Movie Review: ‘The Experience’

Review by James Lindorf

Random Media’s LGBTQ coming-of-age drama The Experience marks the feature film debut for Writer and Director Katerina Gorshkov. Scarlet (Allison Kove) is a teenage girl whose behavior lands her in a ‘tough love’ wilderness program for the wayward children of the upper class. Every day she and her fellow delinquents must trudge a hilly backcountry hauling a 40-pound backpack. After months of little effort and no growth, the counselors are running out of ways to try and reach Scarlet, but everything changes when the mysterious Dylan joins her group. Could love found in the most unexpected place save the life of two young women? The Experience stars Allison Kove (Rotten), Ava Capri (Little Rituals) Shawn Christian (Days of Our Lives), Lou Ferrigno Jr. (S.W.A.T.), and Sabina Gadecki (Entourage), along with Brigitte Nielsen (Beverly Hills Cop II) and Gordon Thomson (Dynasty), and will be released in theaters and on-demand in November.

Throughout the film, there are occasional audio and visual effects that give it an air of amateurishness, and they persist until the final minutes when the reasoning behind them comes to light. While initially a distraction upon reflection, I now have greater respect for the work of Cinematographer Will Turner, who had to balance those quirks while creating a professional-looking film that features a dynamic color palette that separates Scarlet’s life at and away from the program.

When Gorshkov sat down to pen the screenplay for The Experience, it is clear that she had an abundance of ideas. There are central themes of grief and love. In addition to these all-encompassing emotions, she attempts to address our sense of self and our place in society. Not to be outdone by the many introspective elements, Gorshkov also manages to include some political beliefs about the idea of immoral corporations walking over the bodies of the little people. While all of the ideas are good ones, there are too many for a 95-minute run time, leaving many of the ideas unexplored while simultaneously bogging down the main story and its delightful performances by Kove and Capri.
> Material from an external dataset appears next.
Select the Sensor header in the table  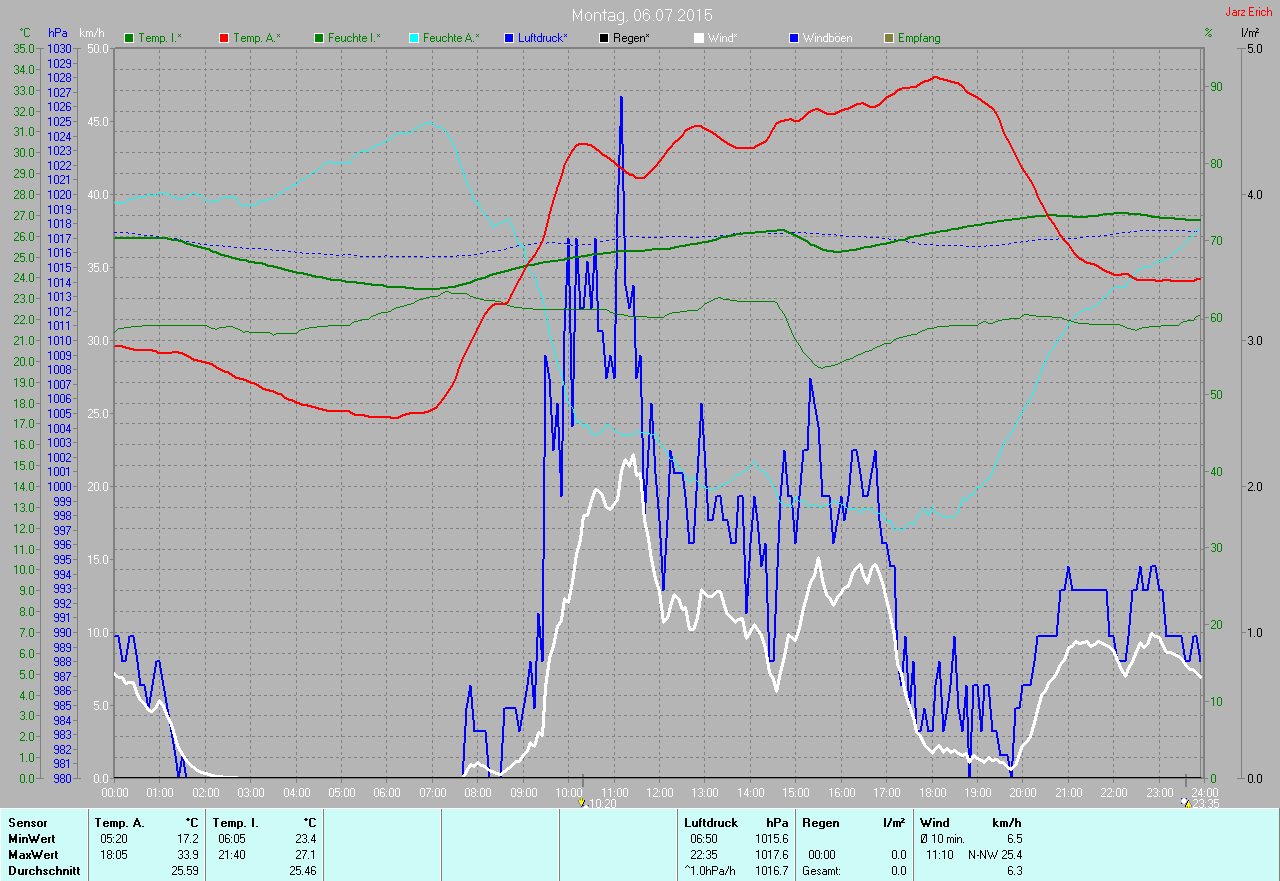[27, 822]
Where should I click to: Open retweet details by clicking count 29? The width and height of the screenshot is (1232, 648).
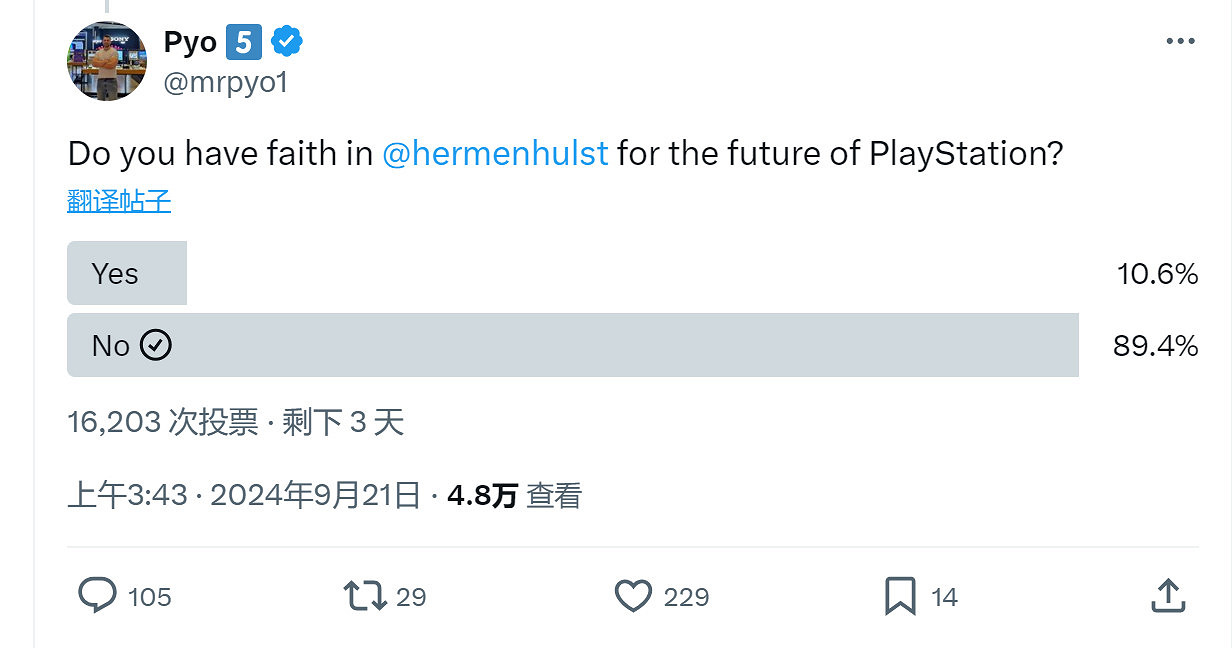click(x=410, y=596)
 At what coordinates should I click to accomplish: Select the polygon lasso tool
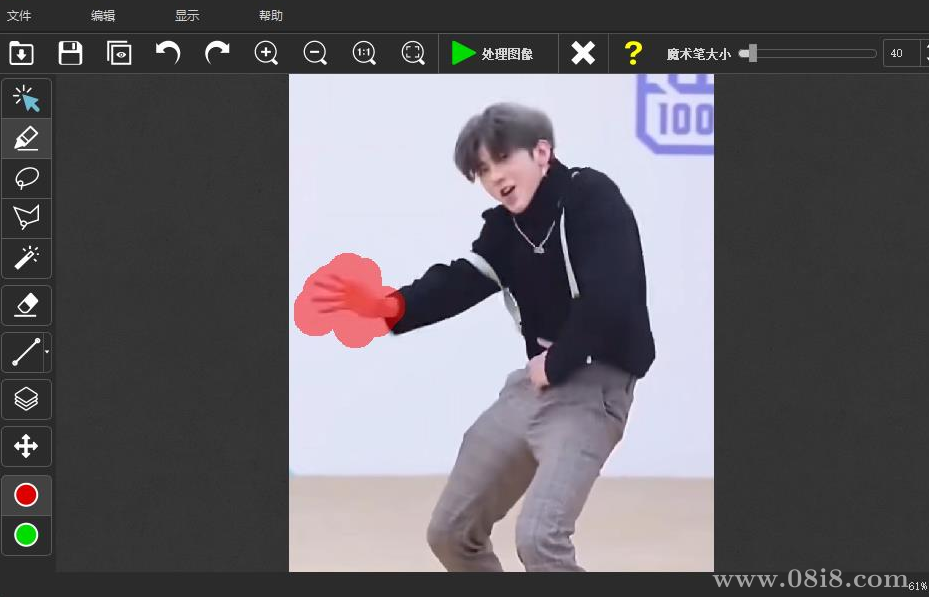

Gorshkov, along with Kove and Capri, created many moments between Scarlet and Dylan that are touching and genuine. There was care taken to not overly sexualize or fetishize the teenagers and their relationship, which added to the authenticity of their connection. The writing for these interactions and the two leads’ chemistry are the heart and strength of The Experience. While an overcrowding of ideas undermined the film’s potential, The Experience is an admirable debut that could be a glimmer of a bright future for Gorshkov, Kove and Capri.